Lo intentamos todo. Fuimos a una agencia de viajes, pero aquella noche no iba nadie al Oeste. La agencia de viajes es el sitio adónde se va a obtener asiento en un coche a cambio de compartir el precio de la gasolina, cosa legal en el Oeste. Siempre hay esperando tipos miserables con maletas destrozadas. Fuimos a la estación de los autobuses Greyhound para tratar de convencer a alguien de que nos diera el dinero en lugar de adquirir un billete para el Oeste. Pero fuimos demasiado vergonzosos para acercarnos a nadie. Nos paseamos melancólicamente por allí. Afuera hacía frío. Un estudiante se puso a sudar cuando vio a la atractiva Marylou e hizo grandes esfuerzos por disimularlo. Dean y yo nos consultamos la cosa y decidimos que no éramos macarras. En esto, un muchacho alocado y bruto, recién salido del reformatorio, se nos pegó, y él y Dean fueron a tomar una cerveza.

– ¡Venga, tío! Podemos pegarle a alguien un palo en la cabeza y cogerle dinero.

– ¡Tú eres mi hombre! -respondió Dean. Se alejaron rápidamente. Durante un momento me quedé preocupado; pero Dean sólo quería ver las calles de El Paso con el chico y divertirse un poco.

Marylou y yo esperamos en el coche. Ella me rodeó con sus brazos.

– ¡Coño! ¡Espera hasta que lleguemos a Frisco! -le dije.

– No me importa. De todos modos Dean me va a dejar.

– ¿Cuándo vas a volver a Denver?

– No lo sé. Me da lo mismo no ir.

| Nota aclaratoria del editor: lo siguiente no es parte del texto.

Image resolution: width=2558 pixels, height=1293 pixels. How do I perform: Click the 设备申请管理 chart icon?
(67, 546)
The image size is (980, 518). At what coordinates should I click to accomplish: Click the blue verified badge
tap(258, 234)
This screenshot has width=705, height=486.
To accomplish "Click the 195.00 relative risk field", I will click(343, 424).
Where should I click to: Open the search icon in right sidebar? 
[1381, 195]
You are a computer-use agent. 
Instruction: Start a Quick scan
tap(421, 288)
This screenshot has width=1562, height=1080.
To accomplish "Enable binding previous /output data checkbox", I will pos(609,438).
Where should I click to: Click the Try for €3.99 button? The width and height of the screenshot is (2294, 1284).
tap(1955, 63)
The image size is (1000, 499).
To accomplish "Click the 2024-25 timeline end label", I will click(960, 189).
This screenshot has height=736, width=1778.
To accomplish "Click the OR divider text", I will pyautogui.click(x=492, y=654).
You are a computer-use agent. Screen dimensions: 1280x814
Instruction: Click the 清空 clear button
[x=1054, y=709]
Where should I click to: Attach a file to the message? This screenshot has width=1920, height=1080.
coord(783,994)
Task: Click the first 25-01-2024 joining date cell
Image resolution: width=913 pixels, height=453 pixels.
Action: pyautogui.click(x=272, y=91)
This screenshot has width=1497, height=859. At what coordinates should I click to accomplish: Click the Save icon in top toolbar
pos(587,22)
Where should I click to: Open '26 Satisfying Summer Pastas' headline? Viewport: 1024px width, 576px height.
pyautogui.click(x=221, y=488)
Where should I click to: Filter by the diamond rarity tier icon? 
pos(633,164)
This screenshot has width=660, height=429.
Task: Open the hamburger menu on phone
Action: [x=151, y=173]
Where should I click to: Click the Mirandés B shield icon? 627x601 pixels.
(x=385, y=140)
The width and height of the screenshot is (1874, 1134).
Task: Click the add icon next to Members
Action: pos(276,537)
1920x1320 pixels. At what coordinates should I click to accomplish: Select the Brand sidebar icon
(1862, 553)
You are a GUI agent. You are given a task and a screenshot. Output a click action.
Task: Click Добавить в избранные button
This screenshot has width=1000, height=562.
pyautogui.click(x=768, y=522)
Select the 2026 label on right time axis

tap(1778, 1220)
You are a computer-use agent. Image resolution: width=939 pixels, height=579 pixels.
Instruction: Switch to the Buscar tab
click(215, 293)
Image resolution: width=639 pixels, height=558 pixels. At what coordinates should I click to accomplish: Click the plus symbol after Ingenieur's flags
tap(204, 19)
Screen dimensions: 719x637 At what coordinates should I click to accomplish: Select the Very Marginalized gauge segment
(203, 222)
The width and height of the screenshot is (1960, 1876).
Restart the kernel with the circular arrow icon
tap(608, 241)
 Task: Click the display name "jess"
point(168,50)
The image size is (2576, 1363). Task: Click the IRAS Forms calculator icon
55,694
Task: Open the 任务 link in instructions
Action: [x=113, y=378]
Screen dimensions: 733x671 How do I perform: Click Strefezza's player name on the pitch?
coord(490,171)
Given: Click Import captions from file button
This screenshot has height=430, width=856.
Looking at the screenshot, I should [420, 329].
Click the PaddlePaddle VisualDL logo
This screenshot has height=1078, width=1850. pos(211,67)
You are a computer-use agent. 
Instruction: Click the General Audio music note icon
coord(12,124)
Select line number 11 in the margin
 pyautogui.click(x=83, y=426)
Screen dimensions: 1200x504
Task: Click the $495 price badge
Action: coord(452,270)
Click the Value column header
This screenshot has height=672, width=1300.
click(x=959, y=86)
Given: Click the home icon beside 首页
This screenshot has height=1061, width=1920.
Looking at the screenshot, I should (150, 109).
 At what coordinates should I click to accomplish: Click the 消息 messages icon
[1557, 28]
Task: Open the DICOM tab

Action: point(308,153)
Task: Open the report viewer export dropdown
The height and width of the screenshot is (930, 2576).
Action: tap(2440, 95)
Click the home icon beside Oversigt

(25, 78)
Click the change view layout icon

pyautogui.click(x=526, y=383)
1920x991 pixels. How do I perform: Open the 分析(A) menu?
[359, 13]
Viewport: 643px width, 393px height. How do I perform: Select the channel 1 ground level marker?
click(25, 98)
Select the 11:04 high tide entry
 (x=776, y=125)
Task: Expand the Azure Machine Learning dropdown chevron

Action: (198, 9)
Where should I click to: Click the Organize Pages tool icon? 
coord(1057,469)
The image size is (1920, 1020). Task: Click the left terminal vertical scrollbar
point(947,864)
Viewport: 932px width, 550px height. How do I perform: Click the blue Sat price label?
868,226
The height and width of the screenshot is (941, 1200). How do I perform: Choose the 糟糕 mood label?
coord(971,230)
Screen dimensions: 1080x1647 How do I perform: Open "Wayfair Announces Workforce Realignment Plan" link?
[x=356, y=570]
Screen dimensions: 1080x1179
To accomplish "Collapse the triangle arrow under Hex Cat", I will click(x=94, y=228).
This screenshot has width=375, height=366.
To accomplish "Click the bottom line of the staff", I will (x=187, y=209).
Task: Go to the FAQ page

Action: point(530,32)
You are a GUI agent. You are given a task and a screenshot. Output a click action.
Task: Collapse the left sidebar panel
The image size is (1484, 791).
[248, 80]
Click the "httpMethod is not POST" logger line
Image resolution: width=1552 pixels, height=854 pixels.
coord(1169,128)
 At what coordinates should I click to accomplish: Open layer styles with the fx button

Podría volver al Este contigo.

– Tendremos que conseguir algo de dinero en Frisco.

– Conozco un restaurante donde podrías encontrar trabajo de cajero, y yo de camarera. También sé de un hotel donde nos fiarían. Seguiremos juntos. ¡Vaya! Me estoy poniendo triste.

– ¿Por qué estás triste, Lou?

– Por todo. ¡Joder! Me gustarla que Dean no estuviera tan loco -Dean venía hacia nosotros haciendo guiños y riéndose. Se metió en el coche.

– Vaya tipo más loco. Pero conozco a miles de tipos así, todos iguales, sus cabezas funcionan igual, ¡oh! las infinitas ramificaciones, no hay tiempo, no hay tiempo… -y puso el coche en marcha, se inclinó sobre el volante, y dejamos atrás El Paso-. Tenemos que recoger autostopistas. Estoy seguro de que encontraremos a alguien. ¡Allá vamos! ¡Adelante! -gritó a los de otro coche-. ¡Paso! -añadió y les adelantó y evitó a un camión y salimos de las afueras de la ciudad.